One of the best holiday cookie recipes ever, this spiced, soft gingerbread man recipe makes a festive batch of holiday cookies that smell great and taste even better.
In a mixer fitted with a paddle attachment, or by hand in a large mixing bowl if you're feeling brawny, beat together the butter and light brown sugar until lightened and fluffy. Scrape the bowl. Add the egg, molasses, salt, ginger, cinnamon, cloves, and zest. Beat on medium until smooth and emulsified, about 1 or 2 minutes. Scrape the bowl.
Add the baking soda, baking powder, and flour and stir on low just until combined. The dough will look shaggy.
Lightly dust the surface of a clean countertop. Turn the dough out onto the counter top and knead it a few times until smooth. Do not over-mix. Divide the dough into two flattened discs. Dust the top and bottom of each disc with a little flour. Use a rolling pin, further flatten each round into a 1/2" thick disc.
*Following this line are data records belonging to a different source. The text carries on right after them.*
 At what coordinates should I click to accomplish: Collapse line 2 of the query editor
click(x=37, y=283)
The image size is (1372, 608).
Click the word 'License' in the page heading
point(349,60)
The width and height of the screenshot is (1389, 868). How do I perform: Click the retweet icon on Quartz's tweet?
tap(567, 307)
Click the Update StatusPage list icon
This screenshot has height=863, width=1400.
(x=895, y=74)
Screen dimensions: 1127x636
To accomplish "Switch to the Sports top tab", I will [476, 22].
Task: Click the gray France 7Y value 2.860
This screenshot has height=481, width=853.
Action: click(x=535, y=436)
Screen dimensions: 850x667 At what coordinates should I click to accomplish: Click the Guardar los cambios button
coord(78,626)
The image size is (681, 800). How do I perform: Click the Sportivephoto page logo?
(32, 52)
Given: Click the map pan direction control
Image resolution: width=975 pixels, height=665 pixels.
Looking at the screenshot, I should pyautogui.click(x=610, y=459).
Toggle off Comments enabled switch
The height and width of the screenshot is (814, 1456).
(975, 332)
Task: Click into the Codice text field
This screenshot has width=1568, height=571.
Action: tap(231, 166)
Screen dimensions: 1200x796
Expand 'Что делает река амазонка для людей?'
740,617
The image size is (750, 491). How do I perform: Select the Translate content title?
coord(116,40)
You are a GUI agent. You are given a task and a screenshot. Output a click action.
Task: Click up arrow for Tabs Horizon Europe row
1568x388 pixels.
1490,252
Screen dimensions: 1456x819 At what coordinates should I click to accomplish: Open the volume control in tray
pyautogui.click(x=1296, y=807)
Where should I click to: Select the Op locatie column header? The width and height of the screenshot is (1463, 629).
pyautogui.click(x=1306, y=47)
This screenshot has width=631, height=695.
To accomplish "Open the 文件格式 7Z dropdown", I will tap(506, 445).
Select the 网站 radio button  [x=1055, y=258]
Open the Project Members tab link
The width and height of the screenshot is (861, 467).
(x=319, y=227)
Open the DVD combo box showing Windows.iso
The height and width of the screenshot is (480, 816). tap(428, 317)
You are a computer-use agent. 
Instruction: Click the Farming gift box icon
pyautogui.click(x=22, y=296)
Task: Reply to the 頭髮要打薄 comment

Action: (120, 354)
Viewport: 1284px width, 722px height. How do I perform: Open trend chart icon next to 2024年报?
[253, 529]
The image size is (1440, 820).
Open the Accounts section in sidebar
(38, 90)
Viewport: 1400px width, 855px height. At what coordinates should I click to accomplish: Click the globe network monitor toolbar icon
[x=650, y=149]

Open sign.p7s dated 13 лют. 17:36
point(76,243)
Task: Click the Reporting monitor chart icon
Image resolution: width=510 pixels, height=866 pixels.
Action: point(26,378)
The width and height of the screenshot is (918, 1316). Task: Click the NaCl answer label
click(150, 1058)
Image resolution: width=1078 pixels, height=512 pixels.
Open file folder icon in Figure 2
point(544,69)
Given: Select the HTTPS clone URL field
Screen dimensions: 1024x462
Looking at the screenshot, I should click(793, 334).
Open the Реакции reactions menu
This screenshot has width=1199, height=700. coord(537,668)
Cover each and chill on a flat surface or sheet pan for at least 45 minutes. TIP: Do not stack the dough in the fridge. Keep them separate so they chill faster.
Preheat the oven to 350°F and grease or line two half-sheet pans.
Remove one disc from the refrigerator. Lightly dust the counter and the top of the gingerbread and finish rolling the dough to about 1/4" thick. Use your cookie cutters to cut shapes and place them on a lined cookie sheet, giving at least 1/2" of space between each.
Gather the scraps of dough into a ball. Re-roll the dough and chill. Remove the other disc of gingerbread cookie dough and repeat.
Bake the gingerbread cookies for about 12 to 14 minutes, until the edges are just brown. Let cool for several minutes on the sheet pan, then transfer to a cooling rack to cool completely. Decorate as desired.